Top of Exercise data
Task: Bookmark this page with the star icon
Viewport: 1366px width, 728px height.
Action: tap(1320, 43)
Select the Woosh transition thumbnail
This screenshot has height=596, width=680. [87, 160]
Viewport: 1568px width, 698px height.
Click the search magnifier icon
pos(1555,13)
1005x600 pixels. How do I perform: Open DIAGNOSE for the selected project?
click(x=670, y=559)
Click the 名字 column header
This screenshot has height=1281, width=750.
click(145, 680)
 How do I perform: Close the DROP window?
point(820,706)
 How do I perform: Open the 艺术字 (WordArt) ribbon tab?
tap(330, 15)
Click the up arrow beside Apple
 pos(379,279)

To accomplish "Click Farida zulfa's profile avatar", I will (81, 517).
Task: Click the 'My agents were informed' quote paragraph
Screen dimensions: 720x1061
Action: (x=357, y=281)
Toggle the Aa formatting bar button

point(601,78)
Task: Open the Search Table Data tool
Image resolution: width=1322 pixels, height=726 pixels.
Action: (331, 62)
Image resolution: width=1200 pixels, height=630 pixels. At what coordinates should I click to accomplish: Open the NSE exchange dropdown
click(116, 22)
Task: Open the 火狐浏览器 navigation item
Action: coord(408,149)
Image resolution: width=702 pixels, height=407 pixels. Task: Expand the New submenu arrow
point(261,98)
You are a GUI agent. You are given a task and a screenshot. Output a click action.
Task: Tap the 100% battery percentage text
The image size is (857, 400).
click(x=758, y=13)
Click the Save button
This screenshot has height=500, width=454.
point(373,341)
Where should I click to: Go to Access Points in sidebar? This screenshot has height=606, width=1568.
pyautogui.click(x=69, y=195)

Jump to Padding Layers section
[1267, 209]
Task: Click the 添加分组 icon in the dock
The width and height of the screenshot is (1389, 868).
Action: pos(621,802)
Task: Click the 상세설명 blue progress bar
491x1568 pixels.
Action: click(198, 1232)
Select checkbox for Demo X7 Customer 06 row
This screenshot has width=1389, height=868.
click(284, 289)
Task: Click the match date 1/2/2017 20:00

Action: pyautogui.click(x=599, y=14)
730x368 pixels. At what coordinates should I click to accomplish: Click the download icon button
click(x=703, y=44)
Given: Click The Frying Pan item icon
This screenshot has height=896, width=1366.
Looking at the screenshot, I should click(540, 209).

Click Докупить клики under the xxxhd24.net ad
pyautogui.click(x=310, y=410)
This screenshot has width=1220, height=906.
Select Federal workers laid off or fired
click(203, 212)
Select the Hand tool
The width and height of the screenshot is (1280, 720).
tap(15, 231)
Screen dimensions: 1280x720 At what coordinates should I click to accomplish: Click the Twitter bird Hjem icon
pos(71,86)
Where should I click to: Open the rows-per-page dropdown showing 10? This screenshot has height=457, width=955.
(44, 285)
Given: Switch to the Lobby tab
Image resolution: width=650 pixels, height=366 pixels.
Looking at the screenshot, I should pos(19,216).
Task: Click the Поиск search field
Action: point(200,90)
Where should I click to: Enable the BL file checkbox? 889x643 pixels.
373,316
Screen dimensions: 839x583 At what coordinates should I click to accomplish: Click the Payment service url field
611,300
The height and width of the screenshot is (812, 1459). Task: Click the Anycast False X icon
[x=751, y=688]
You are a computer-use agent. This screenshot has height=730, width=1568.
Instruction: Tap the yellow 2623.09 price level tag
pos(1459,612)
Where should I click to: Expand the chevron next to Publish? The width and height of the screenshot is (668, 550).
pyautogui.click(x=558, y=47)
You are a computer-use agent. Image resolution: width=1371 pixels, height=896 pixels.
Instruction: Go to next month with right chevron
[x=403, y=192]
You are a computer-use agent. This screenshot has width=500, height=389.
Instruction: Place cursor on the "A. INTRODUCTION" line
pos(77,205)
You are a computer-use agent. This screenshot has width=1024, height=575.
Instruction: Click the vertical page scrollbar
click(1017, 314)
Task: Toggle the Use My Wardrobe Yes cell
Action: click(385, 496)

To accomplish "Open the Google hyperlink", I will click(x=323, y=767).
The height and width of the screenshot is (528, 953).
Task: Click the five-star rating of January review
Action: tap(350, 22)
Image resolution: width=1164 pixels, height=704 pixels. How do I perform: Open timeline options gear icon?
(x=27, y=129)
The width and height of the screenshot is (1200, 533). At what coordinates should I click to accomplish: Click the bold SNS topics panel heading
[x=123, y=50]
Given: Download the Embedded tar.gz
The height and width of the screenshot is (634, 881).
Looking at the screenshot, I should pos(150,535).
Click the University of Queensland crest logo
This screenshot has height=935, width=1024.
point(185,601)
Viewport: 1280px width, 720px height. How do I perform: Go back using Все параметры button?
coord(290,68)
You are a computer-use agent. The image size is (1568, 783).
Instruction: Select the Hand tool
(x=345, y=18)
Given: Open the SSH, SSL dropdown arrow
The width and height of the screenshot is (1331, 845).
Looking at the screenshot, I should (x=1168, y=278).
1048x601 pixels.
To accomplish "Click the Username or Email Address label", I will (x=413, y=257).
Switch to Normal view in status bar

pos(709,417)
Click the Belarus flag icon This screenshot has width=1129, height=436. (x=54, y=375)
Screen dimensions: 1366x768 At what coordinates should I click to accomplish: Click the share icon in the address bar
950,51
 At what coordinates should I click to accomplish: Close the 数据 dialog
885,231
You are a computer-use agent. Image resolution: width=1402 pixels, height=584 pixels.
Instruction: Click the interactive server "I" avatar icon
Bottom of Exercise data
• Try it: How many lines in the records above contain the word "avatar"? Answer with the number alone.

• Task answer: 2